La idea de que necesito que me vean para ser feliz. El anonimato como resultado de un desprecio, de un abandono, puede sí, en este mundo digital, hacer infelices a las personas. No es casual que las redes sociales han aumentado las perspectivas de suicidio en algunas sociedades. Si la persona no se siente reconocida, recordada, gozada, puede ser dirigida a la infelicidad profunda, que lo lleva a la tristeza y a la depresión.
Claro que hay gente que logra conectar en las redes cosas que las ponen felices, aunque sea por un momento, como es la felicidad. Encontrar a la “banda”  en el gimnasio, después hacer una reunión,  por una ocasión. En la primera vez, todos contentos, recuerdan lo que jugaban con la profesora, con la sirvienta; en la segunda ya no tienen tema porque cada uno siguió su vida.
Aun así, ese episodio de reencuentro donde su historia comienza a tener sentido, rechaza lo que la película Blade Runner (dirigido por Ridle Scott, 1982, 117 min) busca trabajar. Si eres respondón, no tienes memoria. Cuando tienes memoria tienes vida de verdad, no eres una máquina.
Está claro que esas conexiones que preservan la memoria, aunque se fugaz, me lleva a gozar un paisaje, gustar un platillo, sentir a alguien y cartear. Las cartas tienen varios sentidos. Grande es el nivel de dependencia que algunas personas han llegado con esas plataformas digitales, generando grandes angustias por llegar a quedar desconectados.
Felizmente, eso no sucede a todos; hay varias gentes que rechazan esa lógica. Son personas más auténticas.

¡La Felicidad es transitoria!

Si la vida es buena, ¿será que va a empeorar? Es verdad que existe cautela en relación al goce muy intenso, a la vibración muy grande. Nuestros abuelos decían: “No hay mal que siempre dure, ni bien que nunca se acabe”. En esa hora, en grande estado de euforia, de animación, de vitalidad, de vibración, vamos imaginar: “Eso va a terminar”. Esa expectativa acaba generando ansiedad; mucha gente a nuestro alrededor nos alerta: “Estás muy alegre, sosiégate”. La canción  La felicidad  de Tom Jobim y Vinicius de Moraes, también nos alerta: “Tristeza não tem fim / felicidade, sim”.
Por lo tanto, existe un gran entorno  alrededor de la idea de felicidad como si ella fuese un derecho parcial, esto es, a ser consumido con moderación.
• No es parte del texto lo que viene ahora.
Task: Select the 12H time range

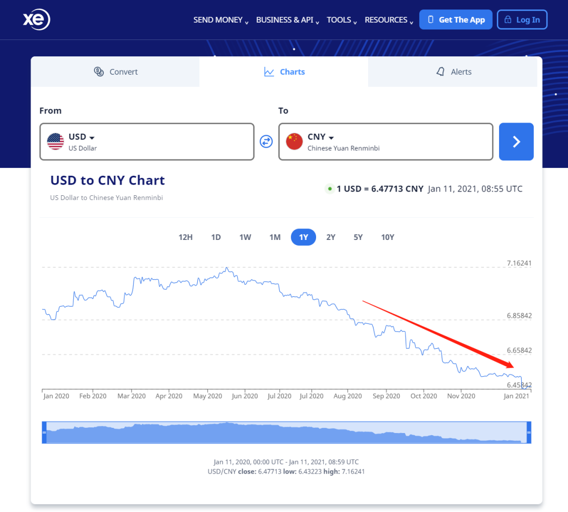Action: tap(185, 237)
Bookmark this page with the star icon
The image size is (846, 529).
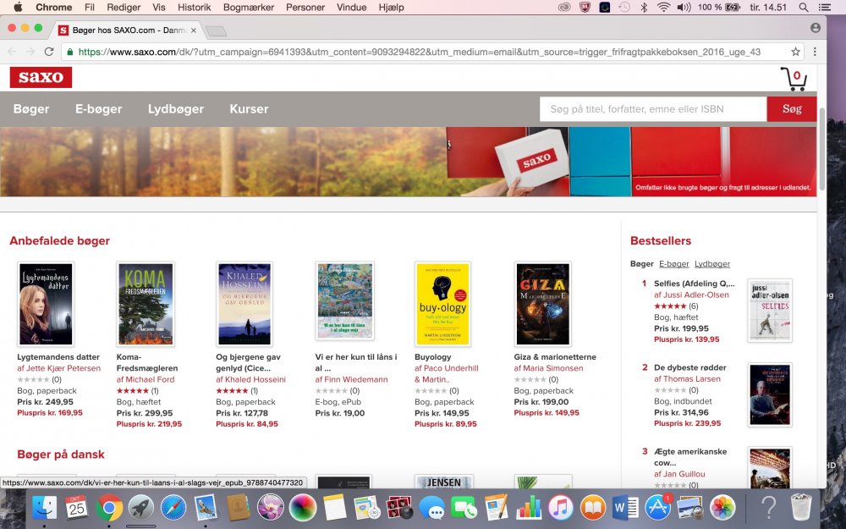(x=795, y=52)
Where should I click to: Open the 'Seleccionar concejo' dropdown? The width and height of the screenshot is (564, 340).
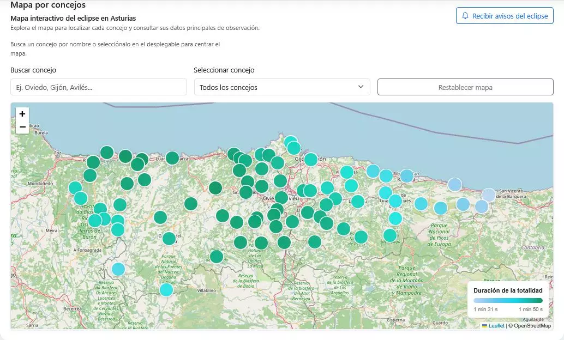pos(282,87)
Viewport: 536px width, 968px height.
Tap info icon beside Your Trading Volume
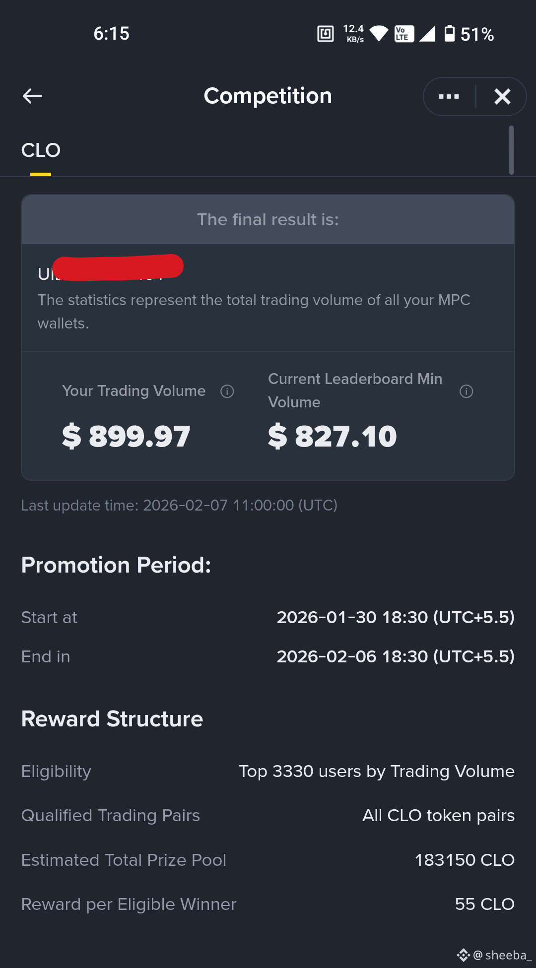[x=227, y=391]
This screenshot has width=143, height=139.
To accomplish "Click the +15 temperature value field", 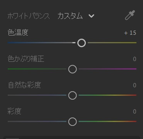I will (x=130, y=33).
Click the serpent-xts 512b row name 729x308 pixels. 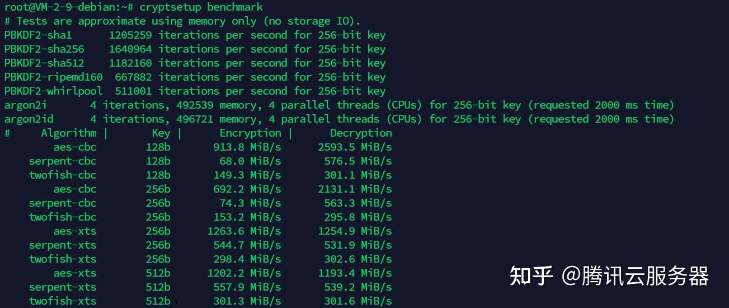tap(63, 287)
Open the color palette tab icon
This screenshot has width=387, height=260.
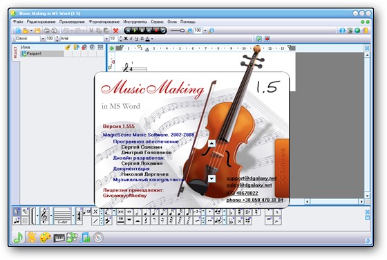[45, 238]
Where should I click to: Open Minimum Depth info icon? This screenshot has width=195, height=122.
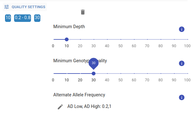[x=182, y=29]
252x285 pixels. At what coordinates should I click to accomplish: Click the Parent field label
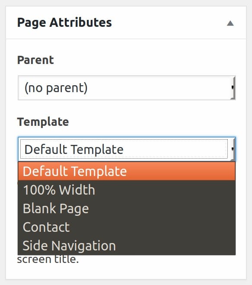(35, 60)

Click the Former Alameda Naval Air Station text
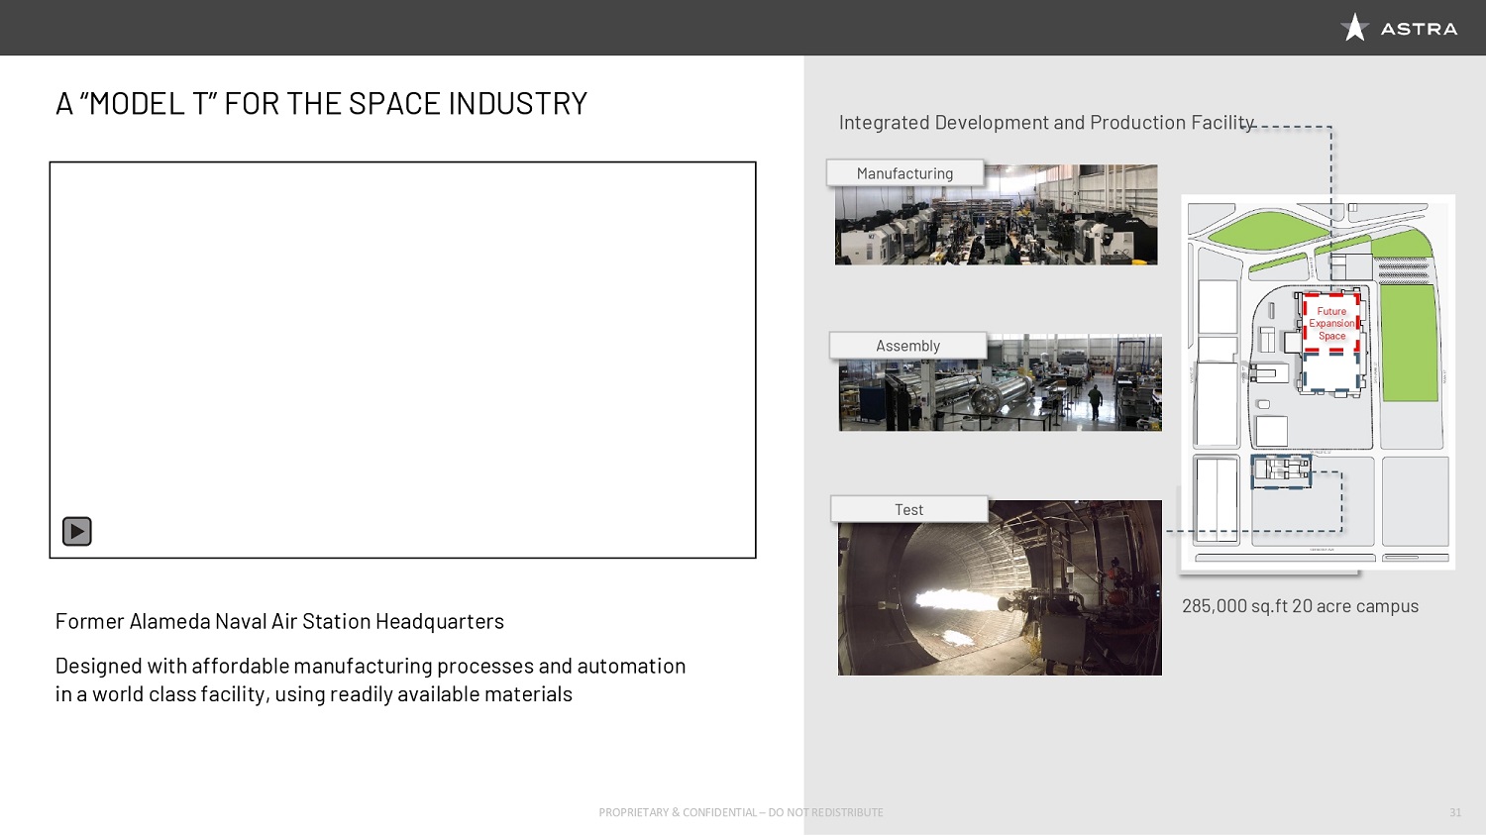tap(279, 621)
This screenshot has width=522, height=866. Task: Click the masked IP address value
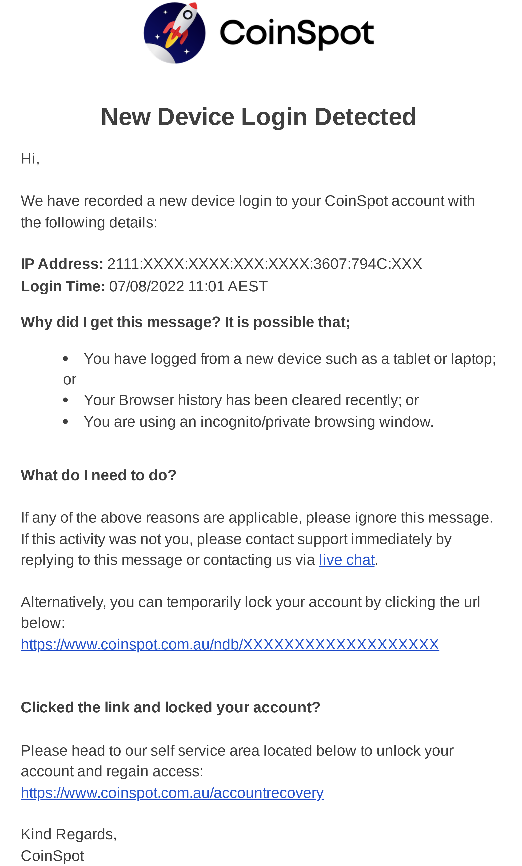[265, 264]
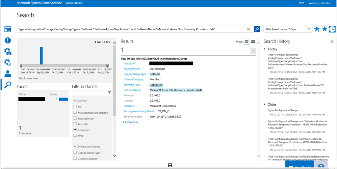The width and height of the screenshot is (337, 169).
Task: Open saved searches with the star icon
Action: pyautogui.click(x=324, y=29)
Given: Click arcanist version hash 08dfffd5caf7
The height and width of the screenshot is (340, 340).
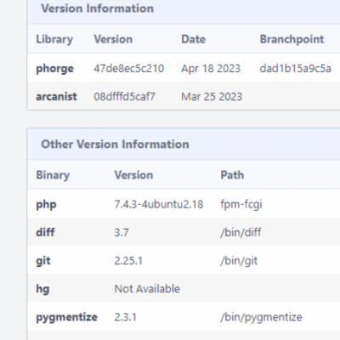Looking at the screenshot, I should point(124,97).
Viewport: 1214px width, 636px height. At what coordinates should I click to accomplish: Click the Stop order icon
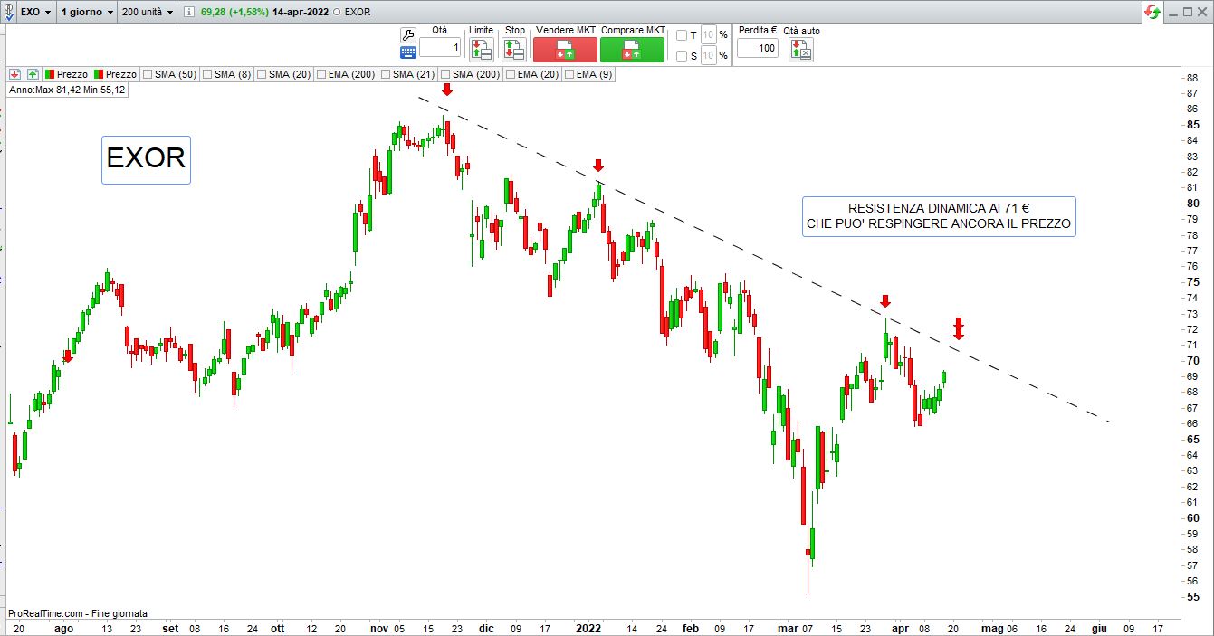click(x=514, y=50)
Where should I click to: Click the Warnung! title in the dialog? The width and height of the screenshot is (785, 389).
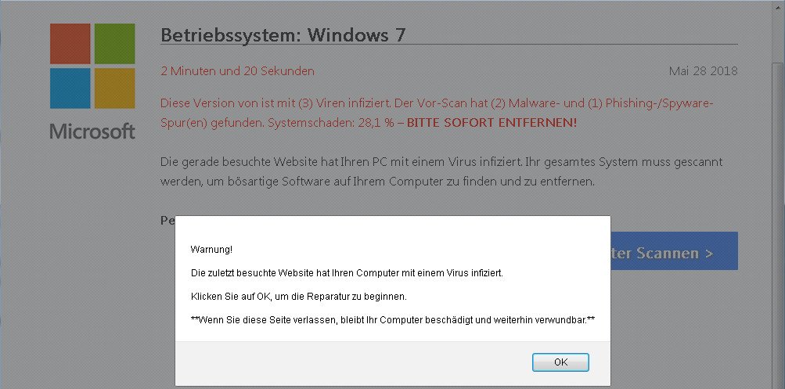pos(211,250)

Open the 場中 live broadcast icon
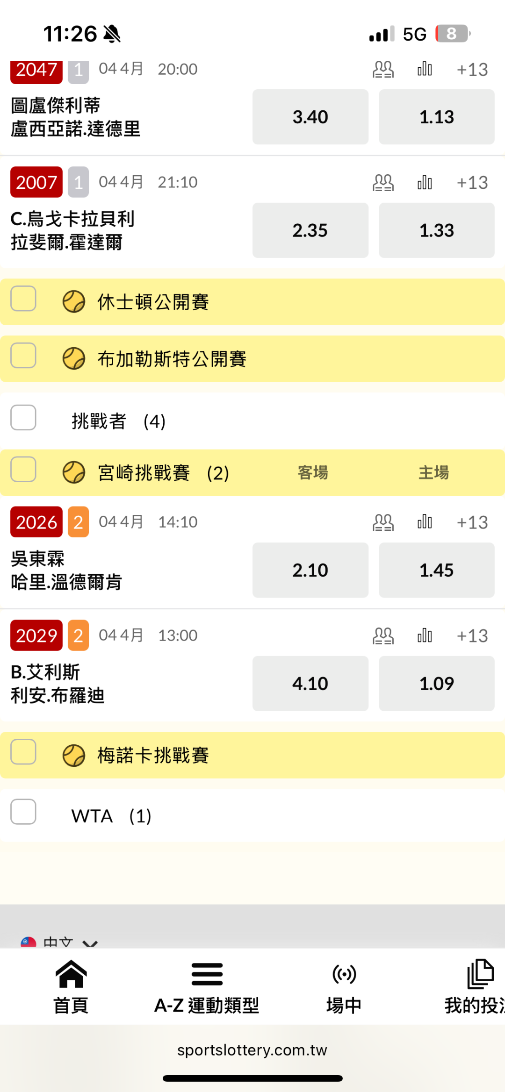click(x=344, y=974)
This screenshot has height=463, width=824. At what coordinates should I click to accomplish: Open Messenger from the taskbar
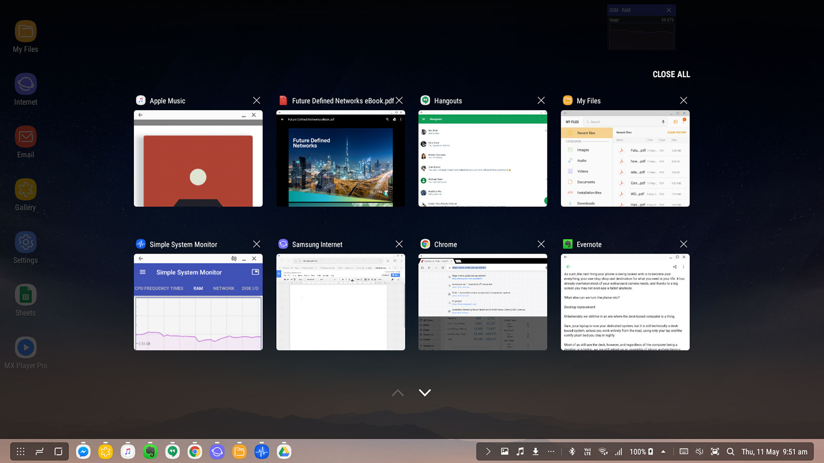pyautogui.click(x=83, y=452)
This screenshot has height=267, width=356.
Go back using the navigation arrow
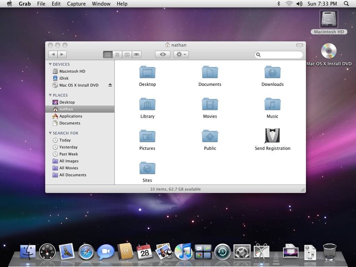[x=53, y=54]
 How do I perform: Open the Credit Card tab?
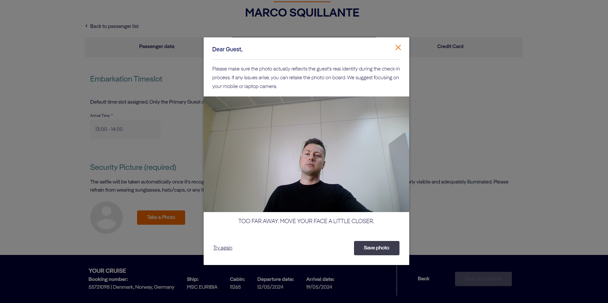(x=450, y=46)
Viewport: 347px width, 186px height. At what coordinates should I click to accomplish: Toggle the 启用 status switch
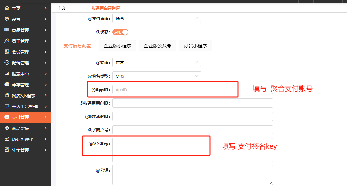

Y esa visión nos alerta en relación a la felicidad que no se debe entender como algo permanente, se sitúa en la idea de felicidad como  ¿un estado continuo, y no como una idea del momento, de la ocasión específica en que se aflora esa condición de ser feliz.
Si yo entendiera la felicidad como un estado parmente, como u motivo perpetuo, es obvio que sufrirá interrupciones en varios momentos, porque la vida real está mezclada con perturbaciones y turbulencias.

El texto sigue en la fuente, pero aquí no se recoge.